TASK INPUT:
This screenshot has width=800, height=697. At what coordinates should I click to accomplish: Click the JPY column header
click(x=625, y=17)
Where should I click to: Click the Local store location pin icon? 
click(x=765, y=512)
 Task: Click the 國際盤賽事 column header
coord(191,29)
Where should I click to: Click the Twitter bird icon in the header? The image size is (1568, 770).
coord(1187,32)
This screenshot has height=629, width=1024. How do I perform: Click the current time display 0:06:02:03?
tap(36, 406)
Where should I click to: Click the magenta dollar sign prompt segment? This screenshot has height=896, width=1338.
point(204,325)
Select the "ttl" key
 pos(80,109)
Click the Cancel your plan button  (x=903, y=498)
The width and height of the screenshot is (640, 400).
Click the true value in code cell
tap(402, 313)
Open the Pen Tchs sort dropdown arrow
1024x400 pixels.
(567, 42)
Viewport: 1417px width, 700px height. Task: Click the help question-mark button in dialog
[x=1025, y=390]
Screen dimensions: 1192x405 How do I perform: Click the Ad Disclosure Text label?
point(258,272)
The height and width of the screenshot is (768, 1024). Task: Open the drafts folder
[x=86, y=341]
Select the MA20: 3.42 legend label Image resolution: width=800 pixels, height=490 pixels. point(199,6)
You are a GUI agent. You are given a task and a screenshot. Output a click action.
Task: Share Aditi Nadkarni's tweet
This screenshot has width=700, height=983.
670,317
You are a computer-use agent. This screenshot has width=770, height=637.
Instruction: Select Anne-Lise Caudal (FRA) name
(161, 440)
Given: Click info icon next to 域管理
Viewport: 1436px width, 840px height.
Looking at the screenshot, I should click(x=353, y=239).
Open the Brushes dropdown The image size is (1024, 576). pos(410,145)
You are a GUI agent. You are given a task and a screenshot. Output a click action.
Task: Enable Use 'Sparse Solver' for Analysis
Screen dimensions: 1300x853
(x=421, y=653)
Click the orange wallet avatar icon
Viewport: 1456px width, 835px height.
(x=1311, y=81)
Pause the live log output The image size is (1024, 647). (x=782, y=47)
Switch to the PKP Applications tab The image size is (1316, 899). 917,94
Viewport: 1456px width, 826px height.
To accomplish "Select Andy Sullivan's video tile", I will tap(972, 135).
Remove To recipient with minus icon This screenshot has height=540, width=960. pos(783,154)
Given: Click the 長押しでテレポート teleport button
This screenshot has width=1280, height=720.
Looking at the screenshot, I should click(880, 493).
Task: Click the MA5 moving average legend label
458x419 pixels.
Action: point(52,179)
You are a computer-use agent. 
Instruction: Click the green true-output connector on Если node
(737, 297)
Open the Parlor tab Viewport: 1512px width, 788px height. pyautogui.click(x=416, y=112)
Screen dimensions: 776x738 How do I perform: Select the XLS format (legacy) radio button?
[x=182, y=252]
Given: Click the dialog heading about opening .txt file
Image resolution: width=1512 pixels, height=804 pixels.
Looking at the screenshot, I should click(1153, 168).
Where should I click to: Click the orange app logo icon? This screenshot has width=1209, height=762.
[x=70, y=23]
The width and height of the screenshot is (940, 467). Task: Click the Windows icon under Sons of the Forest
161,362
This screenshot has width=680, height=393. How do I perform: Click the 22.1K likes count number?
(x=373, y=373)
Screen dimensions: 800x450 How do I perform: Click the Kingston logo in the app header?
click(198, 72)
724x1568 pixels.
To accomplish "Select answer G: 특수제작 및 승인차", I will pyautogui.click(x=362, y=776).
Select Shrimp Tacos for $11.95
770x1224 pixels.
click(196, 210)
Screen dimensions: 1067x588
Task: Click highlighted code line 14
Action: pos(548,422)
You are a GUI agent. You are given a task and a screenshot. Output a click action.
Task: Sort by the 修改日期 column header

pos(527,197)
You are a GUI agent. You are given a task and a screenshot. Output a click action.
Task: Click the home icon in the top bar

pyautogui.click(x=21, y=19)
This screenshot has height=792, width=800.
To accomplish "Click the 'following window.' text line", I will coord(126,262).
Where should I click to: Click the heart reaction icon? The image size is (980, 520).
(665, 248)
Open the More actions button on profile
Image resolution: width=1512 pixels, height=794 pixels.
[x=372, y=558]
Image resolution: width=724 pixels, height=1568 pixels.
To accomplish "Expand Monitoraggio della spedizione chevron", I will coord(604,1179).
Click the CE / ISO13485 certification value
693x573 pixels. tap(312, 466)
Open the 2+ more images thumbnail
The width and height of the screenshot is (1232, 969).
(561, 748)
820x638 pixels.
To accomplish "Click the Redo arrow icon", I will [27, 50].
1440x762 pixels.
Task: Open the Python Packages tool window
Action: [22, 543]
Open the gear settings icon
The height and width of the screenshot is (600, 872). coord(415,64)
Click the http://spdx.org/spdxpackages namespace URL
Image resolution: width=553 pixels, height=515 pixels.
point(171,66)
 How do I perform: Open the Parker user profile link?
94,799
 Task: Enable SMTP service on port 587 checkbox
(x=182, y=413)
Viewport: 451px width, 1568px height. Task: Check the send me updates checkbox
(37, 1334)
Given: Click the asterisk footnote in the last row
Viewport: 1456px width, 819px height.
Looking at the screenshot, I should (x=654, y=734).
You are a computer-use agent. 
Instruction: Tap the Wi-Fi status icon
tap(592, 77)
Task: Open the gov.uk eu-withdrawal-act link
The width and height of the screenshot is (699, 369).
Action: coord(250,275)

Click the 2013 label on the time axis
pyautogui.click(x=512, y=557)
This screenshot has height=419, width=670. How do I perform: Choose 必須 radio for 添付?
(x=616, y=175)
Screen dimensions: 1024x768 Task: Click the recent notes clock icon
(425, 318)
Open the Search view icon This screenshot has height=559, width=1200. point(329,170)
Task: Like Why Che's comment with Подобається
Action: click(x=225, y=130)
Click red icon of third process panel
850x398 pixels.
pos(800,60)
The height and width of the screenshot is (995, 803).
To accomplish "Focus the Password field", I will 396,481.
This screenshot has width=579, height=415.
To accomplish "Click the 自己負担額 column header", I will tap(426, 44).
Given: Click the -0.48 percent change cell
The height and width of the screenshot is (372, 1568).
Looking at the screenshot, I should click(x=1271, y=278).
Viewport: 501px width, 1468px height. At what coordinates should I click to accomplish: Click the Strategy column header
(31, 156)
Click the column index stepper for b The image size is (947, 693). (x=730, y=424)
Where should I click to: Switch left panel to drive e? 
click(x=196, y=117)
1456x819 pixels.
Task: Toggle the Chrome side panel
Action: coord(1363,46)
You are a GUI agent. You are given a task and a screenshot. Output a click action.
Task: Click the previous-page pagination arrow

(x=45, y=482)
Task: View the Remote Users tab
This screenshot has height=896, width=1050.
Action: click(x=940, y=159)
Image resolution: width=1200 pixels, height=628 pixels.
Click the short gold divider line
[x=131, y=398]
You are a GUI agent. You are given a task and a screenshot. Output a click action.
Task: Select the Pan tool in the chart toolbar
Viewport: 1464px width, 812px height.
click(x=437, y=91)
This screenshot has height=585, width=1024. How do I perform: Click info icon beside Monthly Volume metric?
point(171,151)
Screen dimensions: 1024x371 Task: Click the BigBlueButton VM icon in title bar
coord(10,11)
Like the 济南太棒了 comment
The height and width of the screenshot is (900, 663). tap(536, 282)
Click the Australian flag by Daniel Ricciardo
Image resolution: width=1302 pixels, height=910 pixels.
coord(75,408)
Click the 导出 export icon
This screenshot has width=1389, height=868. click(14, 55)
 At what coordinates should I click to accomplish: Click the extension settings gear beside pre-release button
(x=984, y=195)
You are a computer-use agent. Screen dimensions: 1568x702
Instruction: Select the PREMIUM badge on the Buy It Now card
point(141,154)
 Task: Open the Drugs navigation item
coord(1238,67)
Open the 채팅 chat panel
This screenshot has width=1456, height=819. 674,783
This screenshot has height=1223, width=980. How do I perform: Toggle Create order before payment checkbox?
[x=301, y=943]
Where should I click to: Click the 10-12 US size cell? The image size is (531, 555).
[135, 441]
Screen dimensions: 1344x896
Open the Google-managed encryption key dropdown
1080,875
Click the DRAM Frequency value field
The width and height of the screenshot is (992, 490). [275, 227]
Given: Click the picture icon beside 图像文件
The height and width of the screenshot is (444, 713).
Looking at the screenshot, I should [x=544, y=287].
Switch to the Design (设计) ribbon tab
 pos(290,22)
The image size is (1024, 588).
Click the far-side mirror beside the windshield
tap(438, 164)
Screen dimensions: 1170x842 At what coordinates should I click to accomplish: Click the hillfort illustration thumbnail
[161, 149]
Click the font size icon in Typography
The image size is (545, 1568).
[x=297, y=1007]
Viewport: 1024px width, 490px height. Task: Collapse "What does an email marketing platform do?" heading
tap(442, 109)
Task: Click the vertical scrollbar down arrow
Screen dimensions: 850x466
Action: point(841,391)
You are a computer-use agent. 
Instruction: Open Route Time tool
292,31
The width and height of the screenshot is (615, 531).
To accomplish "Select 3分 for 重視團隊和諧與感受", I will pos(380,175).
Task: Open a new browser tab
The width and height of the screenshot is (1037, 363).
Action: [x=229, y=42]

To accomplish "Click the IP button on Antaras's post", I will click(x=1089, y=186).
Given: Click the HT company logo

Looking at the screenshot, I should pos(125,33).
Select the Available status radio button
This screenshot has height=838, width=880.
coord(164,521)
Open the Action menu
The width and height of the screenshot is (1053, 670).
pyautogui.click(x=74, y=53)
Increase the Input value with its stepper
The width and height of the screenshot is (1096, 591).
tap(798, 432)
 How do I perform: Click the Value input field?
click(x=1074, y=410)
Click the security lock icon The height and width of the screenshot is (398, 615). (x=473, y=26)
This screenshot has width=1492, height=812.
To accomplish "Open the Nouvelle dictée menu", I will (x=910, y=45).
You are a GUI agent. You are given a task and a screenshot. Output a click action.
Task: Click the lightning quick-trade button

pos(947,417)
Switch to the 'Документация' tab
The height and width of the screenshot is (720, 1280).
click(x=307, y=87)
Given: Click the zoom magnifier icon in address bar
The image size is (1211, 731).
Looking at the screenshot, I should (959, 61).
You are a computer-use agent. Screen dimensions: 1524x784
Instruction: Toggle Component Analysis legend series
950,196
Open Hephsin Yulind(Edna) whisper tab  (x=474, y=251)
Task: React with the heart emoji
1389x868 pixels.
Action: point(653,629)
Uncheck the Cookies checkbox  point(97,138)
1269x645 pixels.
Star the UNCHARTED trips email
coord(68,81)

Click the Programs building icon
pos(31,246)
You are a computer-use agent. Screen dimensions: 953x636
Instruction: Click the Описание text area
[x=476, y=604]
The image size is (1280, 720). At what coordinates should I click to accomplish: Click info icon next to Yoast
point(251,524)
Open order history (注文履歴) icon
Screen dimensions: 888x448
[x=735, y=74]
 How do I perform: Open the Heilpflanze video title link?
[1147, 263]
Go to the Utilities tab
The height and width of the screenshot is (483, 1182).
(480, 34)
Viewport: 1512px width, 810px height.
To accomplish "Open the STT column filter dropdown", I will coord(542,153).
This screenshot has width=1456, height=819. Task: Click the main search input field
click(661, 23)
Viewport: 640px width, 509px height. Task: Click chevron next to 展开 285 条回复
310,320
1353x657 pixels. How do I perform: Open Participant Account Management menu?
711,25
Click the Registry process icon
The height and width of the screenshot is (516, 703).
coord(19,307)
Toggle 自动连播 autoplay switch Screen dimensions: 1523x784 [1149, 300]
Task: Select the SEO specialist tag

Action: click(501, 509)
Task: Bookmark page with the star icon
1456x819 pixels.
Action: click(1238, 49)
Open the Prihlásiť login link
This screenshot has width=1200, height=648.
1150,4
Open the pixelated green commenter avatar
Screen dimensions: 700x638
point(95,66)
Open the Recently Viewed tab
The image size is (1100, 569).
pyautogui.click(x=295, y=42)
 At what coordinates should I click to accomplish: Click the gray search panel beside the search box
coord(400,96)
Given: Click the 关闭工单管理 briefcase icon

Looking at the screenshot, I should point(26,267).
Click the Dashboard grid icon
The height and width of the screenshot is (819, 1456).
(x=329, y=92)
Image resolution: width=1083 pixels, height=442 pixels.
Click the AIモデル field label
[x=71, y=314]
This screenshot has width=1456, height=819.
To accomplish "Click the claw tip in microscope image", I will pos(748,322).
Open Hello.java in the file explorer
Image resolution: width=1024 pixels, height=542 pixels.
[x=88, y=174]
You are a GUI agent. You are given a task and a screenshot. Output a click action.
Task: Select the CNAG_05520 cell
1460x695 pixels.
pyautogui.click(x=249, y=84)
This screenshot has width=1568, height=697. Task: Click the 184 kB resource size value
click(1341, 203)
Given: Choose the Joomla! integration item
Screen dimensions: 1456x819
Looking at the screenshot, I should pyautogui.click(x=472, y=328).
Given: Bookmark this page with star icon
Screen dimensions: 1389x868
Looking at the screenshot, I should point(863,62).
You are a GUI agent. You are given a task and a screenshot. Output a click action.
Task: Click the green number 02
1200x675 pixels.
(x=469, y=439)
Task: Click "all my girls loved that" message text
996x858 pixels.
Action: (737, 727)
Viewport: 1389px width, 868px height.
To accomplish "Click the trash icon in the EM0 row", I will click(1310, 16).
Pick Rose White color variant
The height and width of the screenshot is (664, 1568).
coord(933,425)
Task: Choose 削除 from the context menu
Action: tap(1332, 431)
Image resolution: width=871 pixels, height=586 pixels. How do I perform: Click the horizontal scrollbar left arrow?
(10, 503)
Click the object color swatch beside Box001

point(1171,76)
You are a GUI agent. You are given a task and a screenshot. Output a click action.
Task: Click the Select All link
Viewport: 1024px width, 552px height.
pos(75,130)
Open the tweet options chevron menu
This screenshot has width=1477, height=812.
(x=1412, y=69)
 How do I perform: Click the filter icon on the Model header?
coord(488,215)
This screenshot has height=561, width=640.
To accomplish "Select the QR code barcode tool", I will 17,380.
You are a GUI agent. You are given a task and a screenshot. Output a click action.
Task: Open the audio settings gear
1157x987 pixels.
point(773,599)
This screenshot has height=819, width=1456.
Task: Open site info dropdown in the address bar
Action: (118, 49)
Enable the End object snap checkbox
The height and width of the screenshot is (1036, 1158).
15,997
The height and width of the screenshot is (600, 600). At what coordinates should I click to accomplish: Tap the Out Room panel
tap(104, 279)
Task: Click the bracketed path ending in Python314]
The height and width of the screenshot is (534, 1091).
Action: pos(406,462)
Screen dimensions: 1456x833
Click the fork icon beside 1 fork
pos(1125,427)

DIRECTIONS FOR THIS TASK:
Copy out verbatim the part of the listing that opens with the line containing "Given: Click the dialog" and closes with the line containing "click(198, 72)", including both of those lines.

ANSWER IN FULL:
Given: Click the dialog heading about opening .txt file
Image resolution: width=1512 pixels, height=804 pixels.
Looking at the screenshot, I should click(1153, 168).
Where should I click to: Click the orange app logo icon? This screenshot has width=1209, height=762.
[x=70, y=23]
The width and height of the screenshot is (940, 467). Task: Click the Windows icon under Sons of the Forest
161,362
This screenshot has width=680, height=393. How do I perform: Click the 22.1K likes count number?
(x=373, y=373)
Screen dimensions: 800x450 How do I perform: Click the Kingston logo in the app header?
click(198, 72)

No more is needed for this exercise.